Serdar Somuncu is a hardcore comedian, a connoisseur of radical insults who likes to outrage his public. Somuncu's act is a celebration of all that is vulgar, salacious, unrestrained. He usually opens his show by greeting his audience with some foul-mouthed insult: "You jerk! Pick up your jacket! The stage is sacred, you don't just lay your jacket on it – I don't shit in your red wine, now, do I?" If you sit in the front row at one of Serdar Somuncu's shows, be prepared to be subjected to exposure and verbal abuse.

Yet taboo-breaking and showy effects are not Somuncu's main concern. With his motto "Every minority has the right take offence" he aims to unmask hypocritical consensus and insincere harmony. "No, it's not about being radical," he says. "It's about adopting a new tone. I find that the more people demand 'political correctness', the more 'political incorrectness' is simply internalized. Many people think like radicals but talk like liberals. That's why I've adopted a new tone, because I see it as absolutely appropriate for this day and age."

"It's the perpetrators they're laughing at"

Somuncu decided early on to be a taboo-breaker. Back in 1996 he took to the stage with commentated readings of Hitler's Mein Kampf. He didn't do this just to create a scandal; Somuncu wanted to liberate Germans from their fearful attitude towards the book, from the taboo that it was under, and encourage them instead to have more trust in the power of democratic ideas. "Anyone who laughs at Mein Kampf," he says, "has understood what a load of nonsense it contains. Anyone who thinks that that's dangerous, and that people are laughing at the victims, has understood absolutely nothing. It's the perpetrators I'm laughing at."

source: publisher
Encouraging Germans to have more trust in the power of democratic ideas: Cover of the English edition of Serdar Somuncu's commented reading of Mein Kampf</em>

​​After more than 1,500 Mein Kampf performances before more than 250,000 people, Somuncu, who was born in Istanbul but grew up in Neuss, started work on a new project. He created a show based on Goebbels' diaries, which was a mixture of taboo-breaking, theatre, and political education. This he followed up with the long-running, eccentrically named show Hitler Kebab, which he toured all over Germany.

Alongside his new DVD The Hate Preacher, which showcases Serdar Somuncu in all his unbridled radicality, the trained theatre actor has also written a book with the catchy title The Antiturk.
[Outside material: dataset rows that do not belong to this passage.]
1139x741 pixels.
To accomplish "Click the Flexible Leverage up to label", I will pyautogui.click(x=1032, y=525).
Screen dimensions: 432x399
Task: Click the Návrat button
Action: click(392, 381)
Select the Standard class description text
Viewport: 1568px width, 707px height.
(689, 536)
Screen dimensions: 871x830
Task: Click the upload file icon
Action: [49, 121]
The publisher's publicity material summarizes it as follows: "Serdar Somuncu takes a provocative look at the joint history of Turks and Germans, tracing an arc from the arrival of the first guest workers in Germany to the present-day debates on integration and guiding culture." In the foreword Somuncu promises "to be mercilessly honest, both towards my German hosts and towards my fellow Turks, and in doing so to say aloud what others don't even trust themselves to think."

'Token wog' and cliché roles

Somuncu begins by fantasizing about his conflicted German-Turkish identity, and how he was decorated with the "Golden Edmund Stoiber Seal for Assimilated Wogs" (Edmund Stoiber being a conservative CDU politician and hated figure of the liberal left). These days, he writes, he is so German that he "runs out onto the autobahn at night with a ruler and measures the distances between the white lines to check that they're equal".

source: publisher
A mixture of personal observations, comedic prose, political commentary and political education: Serdar Somuncu's Der Antitürke</em>

​​The Antiturk also contains passages of serious reflection – formulated, however, with a penchant for comic exaggeration.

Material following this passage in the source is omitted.